Рассматривая систему государственного призрения с позиции эффективности решения задач социальной помощи, исследователи традиционно отмечают ее слабость. Есть точки зрения, полностью исключающие роль власти в социальной помощи. Например, американский профессор А. Линденмайер*89 утверждает, что в России вплоть до Первой мировой войны практически отсутствовала организованная и финансируемая государством система помощи бедным.
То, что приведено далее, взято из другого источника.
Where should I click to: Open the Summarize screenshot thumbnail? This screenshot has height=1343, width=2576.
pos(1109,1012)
*89: {См.: Lindenmeyr Adele. Poverty is Not a Vice: Charity, Society and the State in Imperial Russia. – Princeton: Princeton University Press, 1996. – P. 163.}

С этим согласиться нельзя. Признавая недостаточное функционирование государства как субъекта помощи, мы не можем игнорировать его регулирующую роль в институциональном обеспечении деятельности институтов-субъектов помощи: благотворительности, сельской общины, церкви и др. Государственными органами являлись приказы общественного призрения, занимавшиеся вопросами социальной помощи. Властной по своей сути была и социальная помощь, генерируемая органами местного самоуправления. Государство формировало правовую базу и частично финансировало систему социального страхования, предотвращающую обеднение работников; власть организовывала и финансировала общественные работы в период неурожаев, а также деятельность крупнейших благотворительных учреждений, занимавшихся помощью бедным.
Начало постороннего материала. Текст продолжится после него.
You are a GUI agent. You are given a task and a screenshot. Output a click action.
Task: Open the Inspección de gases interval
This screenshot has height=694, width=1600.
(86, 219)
Организованный характер при централизованном финансировании, несомненно, имела система социальной защиты государственных служащих, предотвращавшая бедность среди категории “государевых людей”. Финансирование властью социальной помощи носило диверсифицированный характер, шло по многим направлениям, было территориальным, децентрализованным в правовом и организационном аспекте и вовсе не являлось бессистемным.

Но все же государственная социальная политика оказалась несостоятельной. Даже при помощи общественных институтов государству так и не удалось сохранить общественное спокойствие и классовое перемирие.